▶ [DIRECTION]: Render the rows from the start through the line containing "Understanding (203, 403)" as a two-column CSV with the headers text and answer, one line per row. Put each field in quotation marks, with any line breaks changed to spaces.

Element lookup rows
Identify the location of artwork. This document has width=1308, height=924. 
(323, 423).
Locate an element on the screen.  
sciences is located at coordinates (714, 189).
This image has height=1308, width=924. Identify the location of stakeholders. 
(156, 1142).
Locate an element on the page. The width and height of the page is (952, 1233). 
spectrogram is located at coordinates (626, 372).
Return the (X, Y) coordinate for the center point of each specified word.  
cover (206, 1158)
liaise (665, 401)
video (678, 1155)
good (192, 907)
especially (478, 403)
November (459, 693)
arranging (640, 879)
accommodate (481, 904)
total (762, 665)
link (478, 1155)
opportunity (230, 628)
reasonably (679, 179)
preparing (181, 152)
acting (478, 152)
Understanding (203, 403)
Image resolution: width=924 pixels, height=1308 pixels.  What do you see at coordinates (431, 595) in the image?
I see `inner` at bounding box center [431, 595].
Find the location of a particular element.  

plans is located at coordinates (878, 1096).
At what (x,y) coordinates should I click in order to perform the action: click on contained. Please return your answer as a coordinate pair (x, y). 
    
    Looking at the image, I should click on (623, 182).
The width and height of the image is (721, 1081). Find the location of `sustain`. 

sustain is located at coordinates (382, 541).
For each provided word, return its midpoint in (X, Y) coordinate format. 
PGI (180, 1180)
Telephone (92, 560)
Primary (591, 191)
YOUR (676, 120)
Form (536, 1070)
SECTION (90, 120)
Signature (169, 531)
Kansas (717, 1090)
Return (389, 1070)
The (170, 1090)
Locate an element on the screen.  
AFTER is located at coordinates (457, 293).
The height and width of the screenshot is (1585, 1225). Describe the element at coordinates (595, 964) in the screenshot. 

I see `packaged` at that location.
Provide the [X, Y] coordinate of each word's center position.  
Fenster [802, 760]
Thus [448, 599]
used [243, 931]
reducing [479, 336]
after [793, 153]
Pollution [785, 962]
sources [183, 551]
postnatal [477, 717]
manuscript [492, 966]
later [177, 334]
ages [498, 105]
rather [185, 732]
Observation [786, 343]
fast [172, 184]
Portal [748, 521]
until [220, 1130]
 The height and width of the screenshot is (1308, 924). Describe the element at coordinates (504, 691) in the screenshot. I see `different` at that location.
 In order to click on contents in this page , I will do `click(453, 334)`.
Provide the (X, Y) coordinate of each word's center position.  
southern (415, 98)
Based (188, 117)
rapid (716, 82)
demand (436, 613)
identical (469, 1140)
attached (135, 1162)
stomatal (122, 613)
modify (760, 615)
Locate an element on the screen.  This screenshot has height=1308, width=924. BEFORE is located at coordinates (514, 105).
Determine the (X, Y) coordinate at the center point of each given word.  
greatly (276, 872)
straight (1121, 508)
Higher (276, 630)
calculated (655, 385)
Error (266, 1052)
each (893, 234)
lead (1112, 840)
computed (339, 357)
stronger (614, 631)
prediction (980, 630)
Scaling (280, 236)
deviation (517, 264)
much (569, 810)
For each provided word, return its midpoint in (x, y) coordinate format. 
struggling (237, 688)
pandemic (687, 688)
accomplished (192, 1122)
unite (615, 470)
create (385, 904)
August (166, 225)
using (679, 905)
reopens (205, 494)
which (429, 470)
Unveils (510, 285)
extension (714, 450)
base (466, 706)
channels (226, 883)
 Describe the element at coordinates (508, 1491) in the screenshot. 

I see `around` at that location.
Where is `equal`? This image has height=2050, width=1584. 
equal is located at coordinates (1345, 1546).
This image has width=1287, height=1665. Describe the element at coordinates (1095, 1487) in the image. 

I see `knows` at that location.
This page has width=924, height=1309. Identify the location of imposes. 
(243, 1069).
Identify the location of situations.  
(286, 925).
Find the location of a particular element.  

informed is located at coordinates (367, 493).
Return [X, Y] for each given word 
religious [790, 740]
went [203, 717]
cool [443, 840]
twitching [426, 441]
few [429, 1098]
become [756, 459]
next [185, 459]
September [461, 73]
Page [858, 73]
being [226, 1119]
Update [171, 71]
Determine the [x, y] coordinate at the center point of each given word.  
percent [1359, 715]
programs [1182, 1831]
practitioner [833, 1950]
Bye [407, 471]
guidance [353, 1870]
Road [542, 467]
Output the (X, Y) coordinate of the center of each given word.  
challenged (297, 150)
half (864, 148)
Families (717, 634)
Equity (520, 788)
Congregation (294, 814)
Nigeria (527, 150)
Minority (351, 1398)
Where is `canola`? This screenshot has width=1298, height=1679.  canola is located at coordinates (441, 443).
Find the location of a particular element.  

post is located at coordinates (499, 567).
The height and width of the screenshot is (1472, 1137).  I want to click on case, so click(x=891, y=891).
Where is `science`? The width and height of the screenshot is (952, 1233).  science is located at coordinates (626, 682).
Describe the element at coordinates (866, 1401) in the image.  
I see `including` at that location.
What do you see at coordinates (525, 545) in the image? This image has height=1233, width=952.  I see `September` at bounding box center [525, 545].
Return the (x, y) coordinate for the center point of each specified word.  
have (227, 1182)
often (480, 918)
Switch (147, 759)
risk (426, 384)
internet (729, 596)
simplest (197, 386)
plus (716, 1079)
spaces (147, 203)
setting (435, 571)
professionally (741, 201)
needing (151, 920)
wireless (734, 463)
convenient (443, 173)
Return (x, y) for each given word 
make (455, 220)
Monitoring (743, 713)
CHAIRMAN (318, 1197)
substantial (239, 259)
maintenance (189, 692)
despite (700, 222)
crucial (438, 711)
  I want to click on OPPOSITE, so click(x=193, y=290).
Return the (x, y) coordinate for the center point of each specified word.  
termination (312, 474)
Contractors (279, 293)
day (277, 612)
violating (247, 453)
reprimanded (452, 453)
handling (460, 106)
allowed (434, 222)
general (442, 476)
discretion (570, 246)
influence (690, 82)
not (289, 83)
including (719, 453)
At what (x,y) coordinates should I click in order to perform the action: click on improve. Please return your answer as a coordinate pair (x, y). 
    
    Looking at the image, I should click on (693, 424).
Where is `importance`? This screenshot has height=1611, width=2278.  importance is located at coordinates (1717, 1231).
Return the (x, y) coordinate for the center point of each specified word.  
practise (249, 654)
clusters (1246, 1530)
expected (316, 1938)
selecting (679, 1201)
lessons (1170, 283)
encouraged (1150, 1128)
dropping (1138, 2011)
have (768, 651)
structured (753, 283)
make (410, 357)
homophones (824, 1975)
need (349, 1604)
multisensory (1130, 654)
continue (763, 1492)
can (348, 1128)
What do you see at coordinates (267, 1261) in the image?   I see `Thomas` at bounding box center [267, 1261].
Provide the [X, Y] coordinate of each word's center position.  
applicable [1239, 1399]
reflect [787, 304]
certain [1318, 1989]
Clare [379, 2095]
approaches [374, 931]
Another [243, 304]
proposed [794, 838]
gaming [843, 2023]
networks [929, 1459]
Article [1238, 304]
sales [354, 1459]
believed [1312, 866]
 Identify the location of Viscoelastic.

▶ [OUTPUT]:
text,answer
"Identify the location of artwork. This document has width=1308, height=924.","(323, 423)."
"Locate an element on the screen.","sciences is located at coordinates (714, 189)."
"This image has height=1308, width=924. Identify the location of stakeholders.","(156, 1142)."
"Locate an element on the page. The width and height of the page is (952, 1233).","spectrogram is located at coordinates (626, 372)."
"Return the (X, Y) coordinate for the center point of each specified word. cover","(206, 1158)"
"liaise","(665, 401)"
"video","(678, 1155)"
"good","(192, 907)"
"especially","(478, 403)"
"November","(459, 693)"
"arranging","(640, 879)"
"accommodate","(481, 904)"
"total","(762, 665)"
"link","(478, 1155)"
"opportunity","(230, 628)"
"reasonably","(679, 179)"
"preparing","(181, 152)"
"acting","(478, 152)"
"Understanding","(203, 403)"